本展の出展作品を所蔵するライデン国立古代博物館はヨーロッパにおける5大エジプト・コレクションの1つとして知られ、200年以上の長きにわたり調査、研究を進めてきました。本展は18世紀から近年のCTスキャンなどの最新技術を駆使した研究プロジェクトに至るまでのエジプト学の流れを展観する構成となっています。

ギザの大スフィンクス

1698年『コルネリス・ドゥ・ブラウンの旅』
ミイラのCTスキャンの様子
2019年

しき霊魂住処

本展は前述のとおり博物的な『古代エジプト展』であるとともに、現代人の美意識に訴える見目麗しい作品に満ちた展覧会でもあります。
特に注目すべき見所は装飾美あふれる何点もの棺類の競演です。古代エジプトでは死後の人体から霊魂(カァとバァ)が一度は離れるものの埋葬後の肉体と結合し、死後の世界で生き続けるとされました。死体は神官たちによって内臓が取り除かれ、乾燥後に防腐処置が施されてミイラとなり、総計何百メートルもの亜麻布で丁寧に包まれ、魔除けのお守りが装着された後に棺に納められました。棺はミイラを野生動物や墓荒らしから守るためのものでしたが、当時の人々には死者の霊魂が戻ってくる住処として認識されていました。
もともとはシンプルな箱型の直方体でしたが、紀元前1980年頃の中王国時代より人形棺が作成され、また防護力を強化すべく二重になり、紀元前1539-1077年頃の新王国時代には内側と外側の二重構造を持つ人形棺が一般的なスタイルとなりました。加えて「ミイラマスク」や「ミイラ覆い(カバー)」が更なる保護のため内棺に納められたミイラの上に直接に被せられました。これらのミイラマスクや棺には、霊魂が戻って来た時に正しい肉体を見分けることができるよう死者の理想化された顔が描かれており、観る者を古代エジプトの世界にいざないます。

アメンヘテプの内棺

第3中間期、第21王朝(前1076-944年頃)
テーベ

必見!アメンヘテプのミイラカバー

棺や覆いの表面には余すところなく装飾が施されていますが、それらは死者のための呪文や宗教的なシンボルです。本展に出展される神官・アメンヘテプのミイラ覆いに描かれた図像にも、奥深いメッセージが込められています。
首の周りから肩とウエスト部分に至るまでを覆い尽くすのは精巧なエジプト睡蓮の花弁の襟飾りです。睡蓮は太陽神の聖花であり、再生と復活の象徴でした。また襟飾りの端にあたる肩の部分にはハヤブサの頭が描かれています。ハヤブサは神聖な動物であり、冥界の支配者であるオシリス神の下に死者を案内する役目を担うホルス神を表します。

§ **課題の目的**:
古代エジプトの棺を紹介する抜粋のうち、「1698年『コルネリス・ドゥ・ブラウンの旅』」と「処として認識されていました。」の間を、両端の語句も含めて一字も変えずに書き写してください。 この抜粋だけを手がかりにしてください。

§ **保存データ**:
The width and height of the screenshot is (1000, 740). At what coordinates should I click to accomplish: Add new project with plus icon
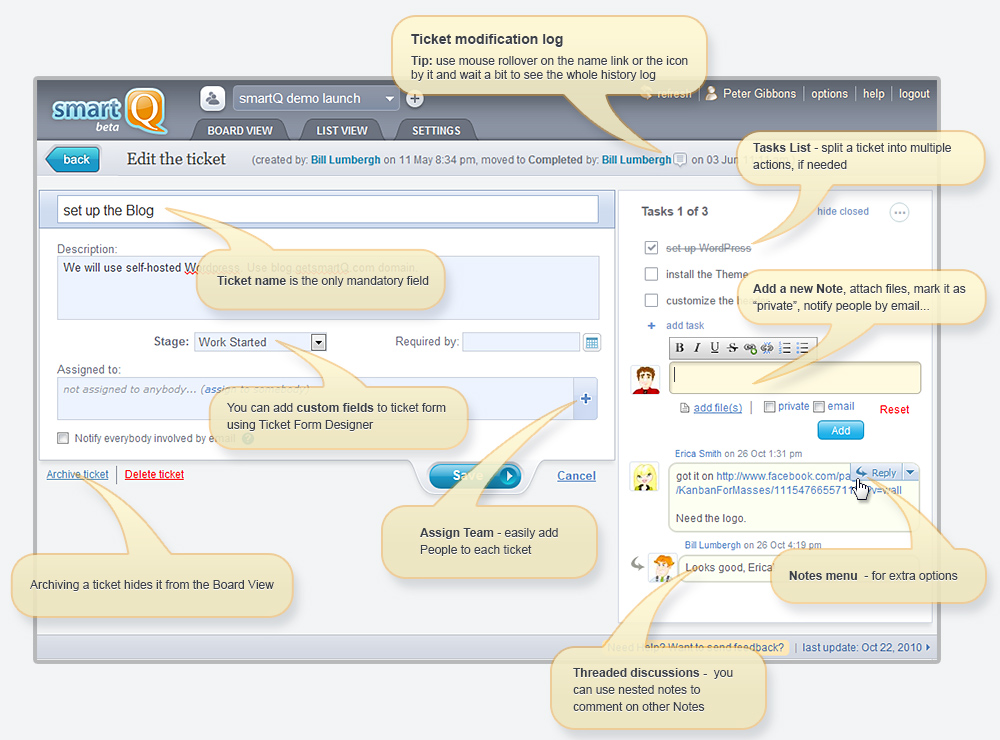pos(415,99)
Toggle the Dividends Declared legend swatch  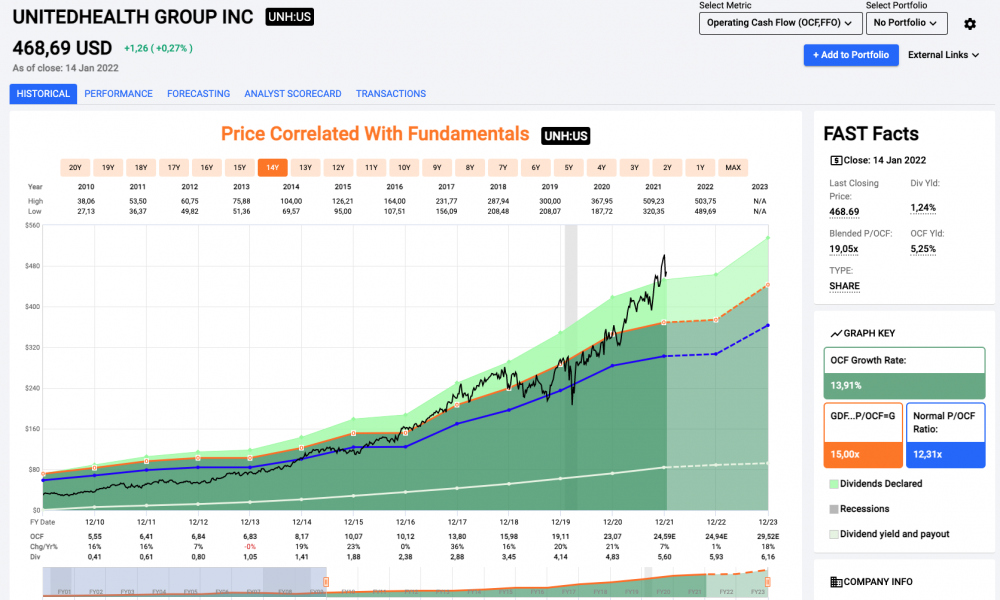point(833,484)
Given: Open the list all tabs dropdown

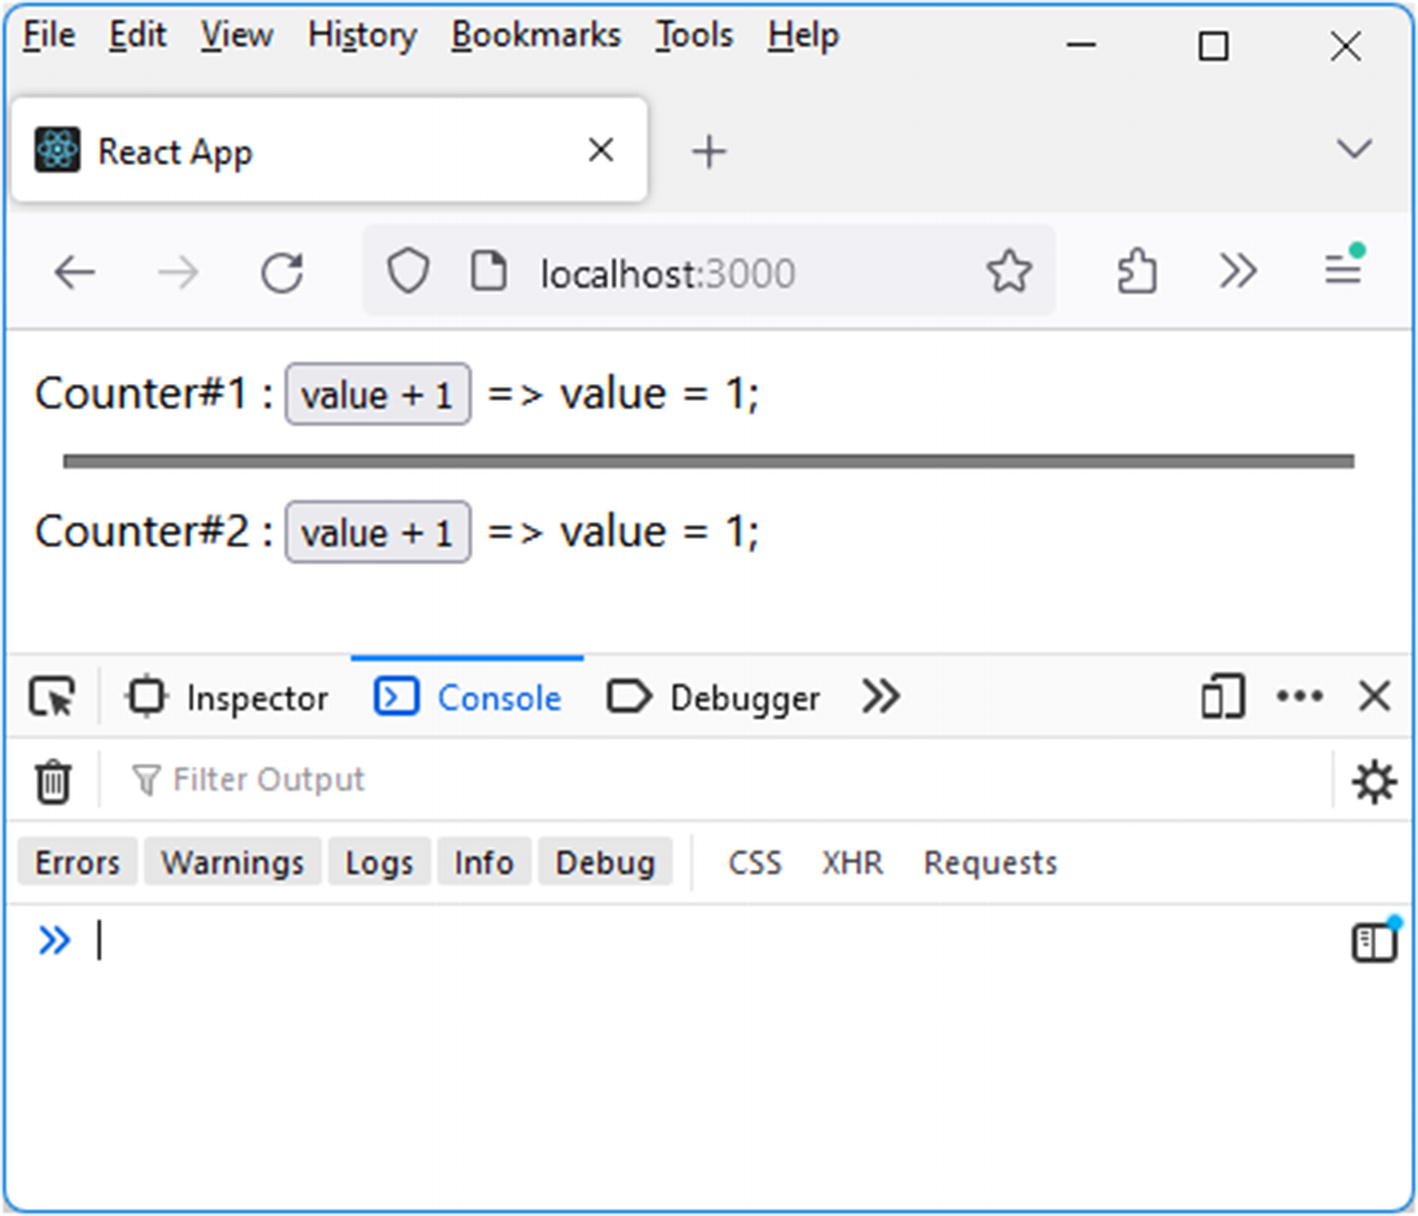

§ **演習の結果**:
1698年『コルネリス・ドゥ・ブラウンの旅』
ミイラのCTスキャンの様子
2019年

しき霊魂住処

本展は前述のとおり博物的な『古代エジプト展』であるとともに、現代人の美意識に訴える見目麗しい作品に満ちた展覧会でもあります。
特に注目すべき見所は装飾美あふれる何点もの棺類の競演です。古代エジプトでは死後の人体から霊魂(カァとバァ)が一度は離れるものの埋葬後の肉体と結合し、死後の世界で生き続けるとされました。死体は神官たちによって内臓が取り除かれ、乾燥後に防腐処置が施されてミイラとなり、総計何百メートルもの亜麻布で丁寧に包まれ、魔除けのお守りが装着された後に棺に納められました。棺はミイラを野生動物や墓荒らしから守るためのものでしたが、当時の人々には死者の霊魂が戻ってくる住処として認識されていました。